(no subject)

Tue, May. 10th, 2005 05:24 pm
oyceter: teruterubouzu default icon (Default)
[personal profile] oyceter
Random delurking day! (well, on my LJ at least)

aka, I was really bored and came up with random questions that I wanted to know about people. Feel free to answer wherever (but I would love to see the answers!).


  1. Describe your strangest pair of socks


  2. Can I see pictures of your bookshelves (or book stacks or piles or boxes)?


  3. If you were a hat, what kind of hat would you want to be?


  4. What's the worst song you've gotten stuck in your head before?


  5. My rats: evil killers of paper bags, cute sleepy fuzzballs or embarrassingly tame yogie-drop eaters?


  6. Books or food?


  7. If you could live in a book, what genre would it belong to? How come?


  8. Stealing from the movie Wonderful Life (also known as After Life): if you were told that you could only carry one memory with you into the afterlife, which would you choose?


  9. What do you know a lot about that most people don't? Most people here should be most people, not most people in that field. I specify this because I know how badly I prevaricate when I'm asked about something that I'm good at. Or if you still feel weird, what do you know a lot about that I don't (I don't know about a lot of stuff)? Why is it cool? Tell me about it!


  10. What random bit of trivia do you know?


  11. And finally, the question I've always wanted to know the answer to but was too embarrassed to ask: how in the world did you find my LJ and how come you're still reading?

(no subject)

Tue, May. 10th, 2005 11:50 pm (UTC)
Posted by [identity profile] rushthatspeaks.livejournal.com
1. I do not wear socks. If I ever have to wear socks, I swipe my wife's. Socks are evil, for they cause me to overheat instantaneously even if it is, in fact, winter. If I could live in sandals year-round, I would.

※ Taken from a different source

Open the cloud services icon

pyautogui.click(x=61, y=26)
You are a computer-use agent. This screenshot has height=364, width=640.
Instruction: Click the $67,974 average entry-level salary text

2. Sort of. This (http://pg.photos.yahoo.com/ph/full_metal_librarian/detail?.dir=8693&.dnm=f27e.jpg&.src=ph) is a relatively old picture of the wall of shelves in the area we use for anime and manga storage and for one of my housemates' reference books. It still looks about like this, but has about 3500% more stuff on it, because one of my housemates can bend space and time like that. For example, the two bookcases to the right now both have the bottom three shelves filled with manga-- yet, somehow, all the original books are still in this shelving, and it doesn't look much fuller. I don't know how she does it. My wife and I have, uh, seven bookcases this size or larger between us, and the household has an additional three common bookcases used for temporary storage, random fiction, gigantic art books, and stuff we borrowed. No pics have been taken yet of the bookcases my wife and I have, though, because they're still undergoing organization.

3. I don't wear hats, either, but I rather like black Stetsons with metal tooling.

4. The Song That Doesn't End. No question. I would rather repeatedly stab myself in the foot.

5. Aw! Cute sleepy fuzzballs! Intelligent cute sleepy fuzzballs, but without the malice attendant in other intelligent small animals... never have a chinchilla. They plot your death and let you know about it.

6. Trick question. Books. Duh.

7. I could go for either fantasy or magic realism. Let's have something interestingly supernatural going on, please.

8. *THIS ANSWER SELF-CENSORED AND YOU ARE ALL GLAD IT IS*

9. Ancient Greek religion, Greco-Roman mythography and magic, classical paleography, orthography and textual transmission, translation theory, select portions of classical archaeology, practical city planning. Also millennarian cults and apocalyptic tendencies in contemporary art movements and the relations between the cults and the art movements. That last just kind of happened and I really don't know why.

10. The word 'sincerely' comes from 'sine cere', or 'without wax'. When clay pots are fired, minor cracks from the firing can be concealed with wax and slip, but they lower the quality of the product. It is an arduous and annoying procedure to hold all of the pots in a commercial shipload up to the light to see the light shine through the sealed cracks and determine the quality, so ancient Roman merchants used to get their loads certified 'sine cere' by a reliable third party-- although the assurance varied wildly in reliability. Eventually, 'sine cere' spread throughout business correspondence as a shorthand for 'quality inspected and guaranteed', and made its way into other correspondence as an affirmation of honesty and full disclosure. In English, it became 'sincerely'.

(no subject)

Tue, May. 10th, 2005 11:53 pm (UTC)
Posted by [identity profile] rushthatspeaks.livejournal.com
11. Via [livejournal.com profile] coffee_and_ink. I think. And you have that wonderful quality of not only being a really cool person, but also of reading things that overlap my reading patterns by about two-thirds, so that I both know that I am probably going to agree with what you say and expect that you will be saying it about books I haven't read.